American college basketball postseason tournament

The 2025 America East Women's Basketball Conference tournament was the postseason women's basketball tournament for the America East Conference. It was held March 6–14, 2025 at the campus sites of the higher seeds. Vermont defeated Albany 62–55 in the Final. Vermont will receive the conference's automatic bid to the 2025 NCAA Tournament. The tournament will be sponsored by Jersey Mike's Subs and will be officially known as the 2025 Jersey Mike's America East Women's Basketball Playoffs.

== Seeds ==
Eight of the nine America East teams will qualify for the tournament. The teams will be seeded by record in conference, with a tiebreaker system to seed teams with identical conference records.

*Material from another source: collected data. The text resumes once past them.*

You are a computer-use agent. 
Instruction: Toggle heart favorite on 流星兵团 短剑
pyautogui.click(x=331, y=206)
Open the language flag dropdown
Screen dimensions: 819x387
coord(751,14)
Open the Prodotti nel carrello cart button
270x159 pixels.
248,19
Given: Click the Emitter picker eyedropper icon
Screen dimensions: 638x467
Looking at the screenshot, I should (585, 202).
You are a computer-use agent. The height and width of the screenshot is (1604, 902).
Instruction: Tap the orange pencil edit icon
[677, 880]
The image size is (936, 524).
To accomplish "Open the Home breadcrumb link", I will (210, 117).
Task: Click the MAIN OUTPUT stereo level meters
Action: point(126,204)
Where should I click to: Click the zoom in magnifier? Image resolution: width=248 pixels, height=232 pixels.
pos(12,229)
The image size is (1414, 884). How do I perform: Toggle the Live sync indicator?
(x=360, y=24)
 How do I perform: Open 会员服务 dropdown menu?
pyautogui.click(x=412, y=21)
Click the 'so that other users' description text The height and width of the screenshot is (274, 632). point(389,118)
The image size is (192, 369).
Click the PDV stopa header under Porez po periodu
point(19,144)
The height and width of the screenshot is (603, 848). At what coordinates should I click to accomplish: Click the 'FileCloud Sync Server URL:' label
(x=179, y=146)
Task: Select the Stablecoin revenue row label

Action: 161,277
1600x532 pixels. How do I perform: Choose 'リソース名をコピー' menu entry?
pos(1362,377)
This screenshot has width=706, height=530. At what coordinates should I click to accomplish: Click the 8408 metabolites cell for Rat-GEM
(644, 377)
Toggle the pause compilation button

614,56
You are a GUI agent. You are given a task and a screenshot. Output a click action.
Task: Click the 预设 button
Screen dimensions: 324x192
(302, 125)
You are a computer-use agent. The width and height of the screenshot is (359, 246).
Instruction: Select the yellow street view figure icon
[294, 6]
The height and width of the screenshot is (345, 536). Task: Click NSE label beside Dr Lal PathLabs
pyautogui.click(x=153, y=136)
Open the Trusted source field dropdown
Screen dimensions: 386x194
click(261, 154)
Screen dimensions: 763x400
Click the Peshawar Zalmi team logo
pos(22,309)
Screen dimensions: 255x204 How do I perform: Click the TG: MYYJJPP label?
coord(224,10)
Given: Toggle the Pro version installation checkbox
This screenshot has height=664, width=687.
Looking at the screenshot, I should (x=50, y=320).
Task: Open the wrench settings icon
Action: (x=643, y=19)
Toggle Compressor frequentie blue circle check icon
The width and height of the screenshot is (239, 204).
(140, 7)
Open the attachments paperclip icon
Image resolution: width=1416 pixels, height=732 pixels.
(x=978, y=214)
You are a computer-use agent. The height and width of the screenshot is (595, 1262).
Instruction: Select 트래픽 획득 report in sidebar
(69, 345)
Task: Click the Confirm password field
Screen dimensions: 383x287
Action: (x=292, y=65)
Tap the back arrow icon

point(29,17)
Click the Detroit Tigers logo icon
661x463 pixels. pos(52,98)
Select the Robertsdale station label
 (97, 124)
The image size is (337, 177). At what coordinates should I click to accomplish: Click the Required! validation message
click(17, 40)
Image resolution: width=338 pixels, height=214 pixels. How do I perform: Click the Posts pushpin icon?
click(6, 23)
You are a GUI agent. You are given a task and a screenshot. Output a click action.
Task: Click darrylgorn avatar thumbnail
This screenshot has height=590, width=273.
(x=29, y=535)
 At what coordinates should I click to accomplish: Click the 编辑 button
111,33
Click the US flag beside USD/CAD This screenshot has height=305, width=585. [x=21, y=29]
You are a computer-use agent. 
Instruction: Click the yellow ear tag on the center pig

| Seed | School | AEC Record | Tiebreaker |
|---|---|---|---|
| 1 | Albany | 14–2 |  |
| 2 | Vermont | 13–3 |  |
| 3 | Bryant | 9–7 | Better conference road record |
| 4 | Maine | 9–7 |  |
| 5 | NJIT | 8–8 |  |
| 6 | Binghamton | 7–9 | 2–0 against UMBC |
| 7 | UMBC | 7–9 | 0–2 against Binghamton |
| 8 | New Hampshire | 4–12 |  |
| DNQ | UMass Lowell | 1–15 |  |

== Schedule ==

Game: Time*; Matchup^{#}; Score; Television
Quarterfinals – Thursday, March 6, 2025
1: 6:30 pm; No. 8 New Hampshire at No. 1 Albany; 44–66; ESPN+
2: 5:00 pm; No. 7 UMBC at No. 2 Vermont; 39–70
3: 6:00 pm; No. 6 Binghamton at No. 3 Bryant; 63–66
4: 6:00 pm; No. 5 NJIT at No. 4 Maine; 51–65
Semifinals – Monday, March 10, 2025
5: TBA; No. 4 Maine at No. 1 Albany; 41–49; ESPN+
6: TBA; No. 3 Bryant at No. 2 Vermont; 45–62
Championship – Friday, March 14, 2025
7: 5:00 pm; No. 2 Vermont at No. 1 Albany; 62–55; ESPNU
*Game times in EST for the quarter finals and EDT for the semifinals and championship. #-Rankings denote tournament seeding.